I know many people have a great deal of difficulty comprehending just how many wars are started for no other purpose than to force private central banks onto nations, so let me share a few examples, so that you understand why the US Government is mired in so many wars against so many foreign nations. There is ample precedent for this.

The United States fought the American Revolution primarily over King George III’s Currency act, which forced the colonists to conduct their business only using printed bank notes borrowed from the Bank of England at interest. After the revolution, the new United States adopted a radically different economic system in which the government issued its own value-based money, so that private banks like the Bank of England were not siphoning off the wealth of the people through interest-bearing bank notes.

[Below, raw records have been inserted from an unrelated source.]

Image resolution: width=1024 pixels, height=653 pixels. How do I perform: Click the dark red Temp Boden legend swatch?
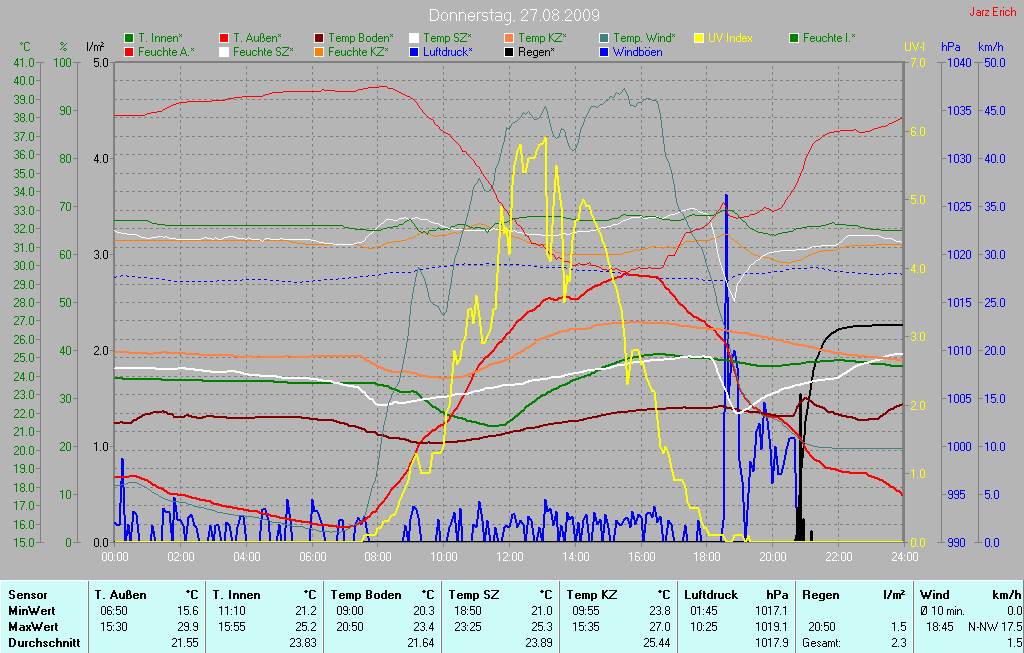coord(319,38)
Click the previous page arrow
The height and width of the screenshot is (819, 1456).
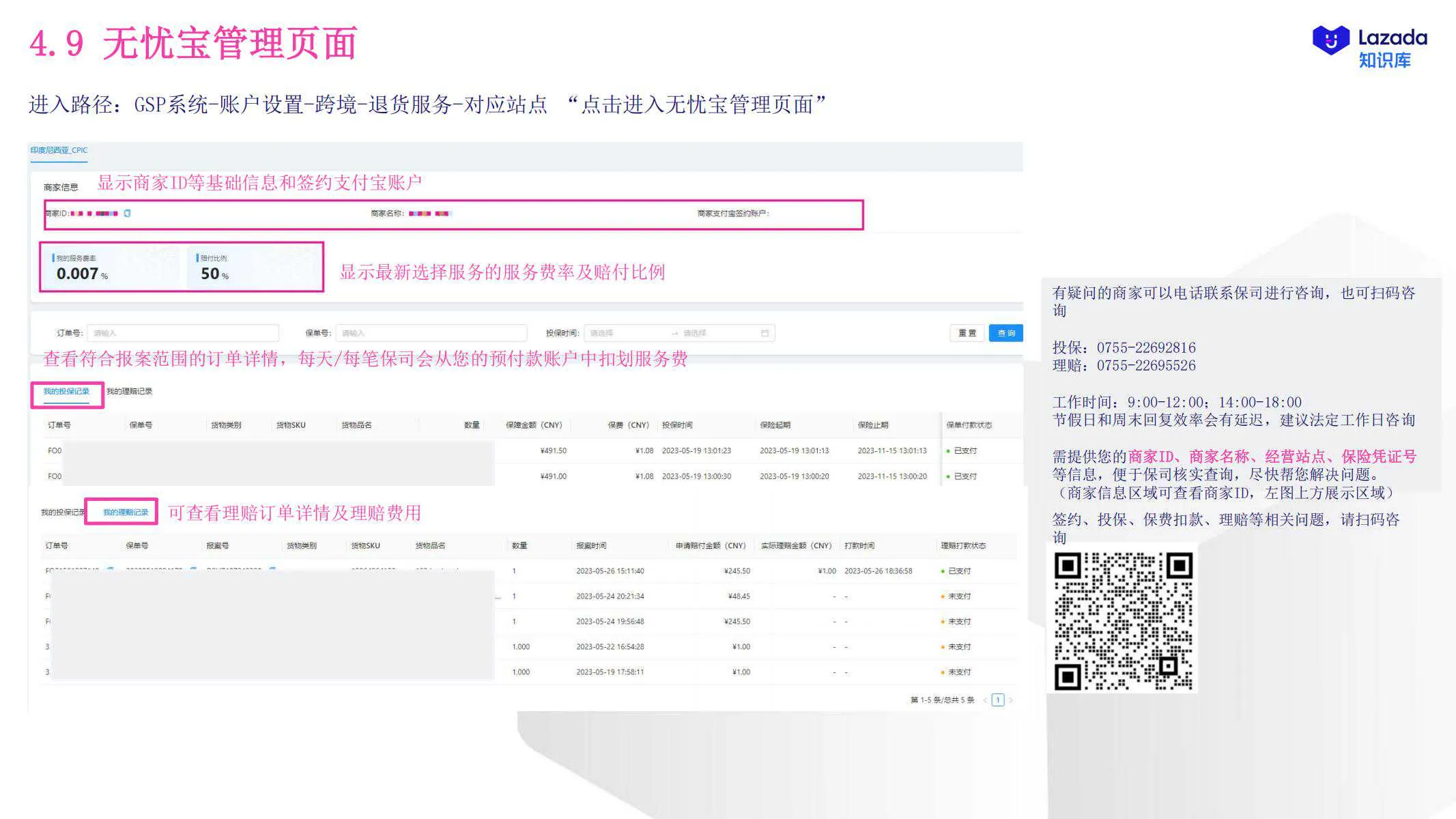pos(984,700)
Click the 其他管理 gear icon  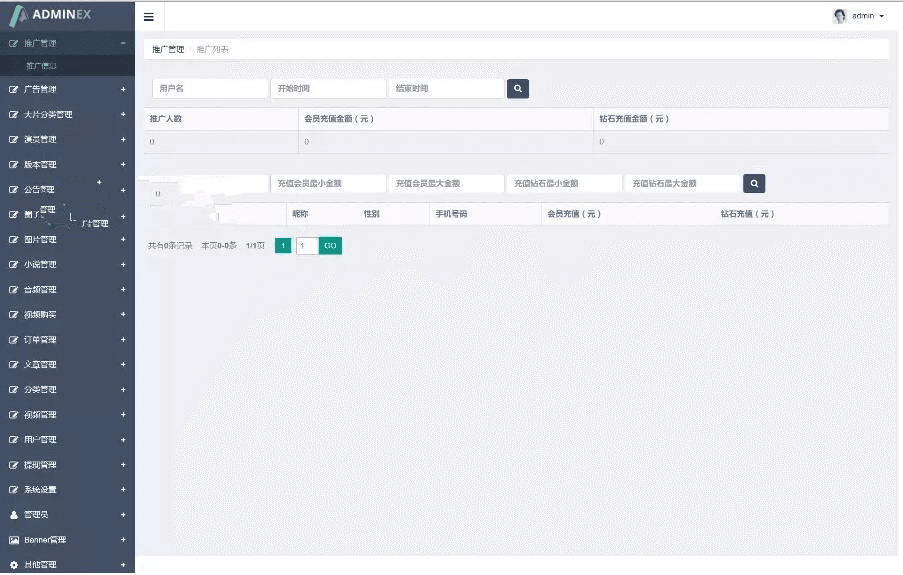click(x=14, y=565)
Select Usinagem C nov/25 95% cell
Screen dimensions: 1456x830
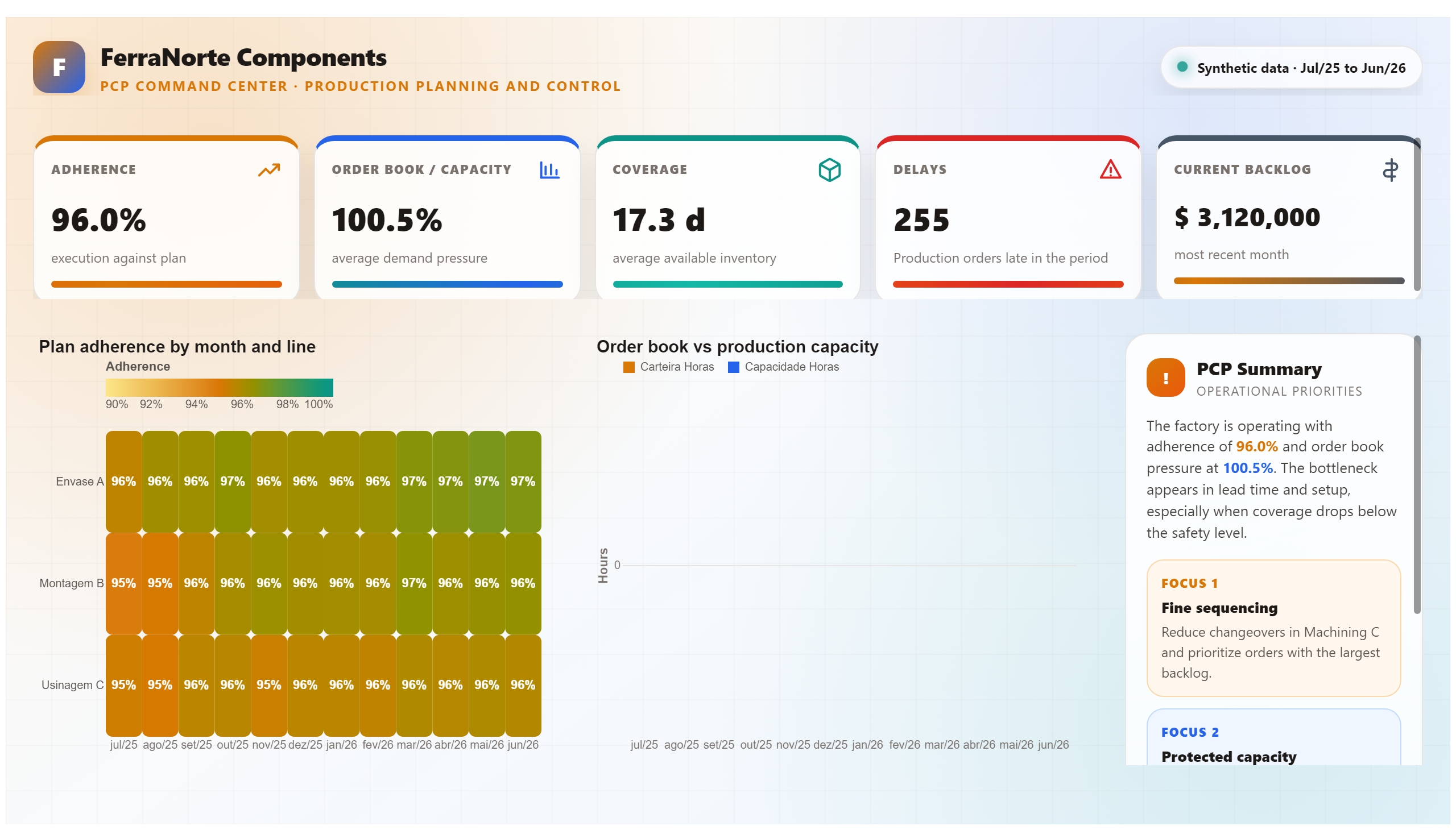click(x=268, y=685)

“The refusal of King George 3rd to allow the colonies to operate an honest money system, which freed the ordinary man from the clutches of the money manipulators, was probably the prime cause of the revolution.” — Benjamin Franklin, Founding Father

But bankers are nothing if not dedicated to their schemes to acquire your wealth, and know full well how easy it is to corrupt a nation’s leaders. Just one year after Mayer Amschel Rothschild had uttered his infamous “Let me issue and control a nation’s money and I care not who makes the laws”, the bankers succeeded in setting up a new Private Central Bank called the First Bank of the United States, largely through the efforts of the Rothschild’s chief US supporter, Alexander Hamilton. Founded in 1791, by the end of its twenty year charter the First Bank of the United States had almost ruined the nation’s economy, while enriching the bankers. Congress refused to renew the charter and signaled their intention to go back to a state issued value based currency on which the people paid no interest at all to any banker. This resulted in a threat from Nathan Mayer Rothschild against the US Government, “Either the application for renewal of the charter is granted, or the United States will find itself involved in a most disastrous war.” Congress still refused to renew the charter for the First Bank of the United States, whereupon Nathan Mayer Rothschild railed, “Teach those impudent Americans a lesson! Bring them back to colonial status!” The British Prime Minister at the time, Spencer Perceval was adamently opposed to war with the United States, primarily because the majority of England’s military might was occupied with the ongoing Napoleonic wars. Spencer Perceval was concerned that Britain might not prevail in a new American war, a concern shared by many in the British government.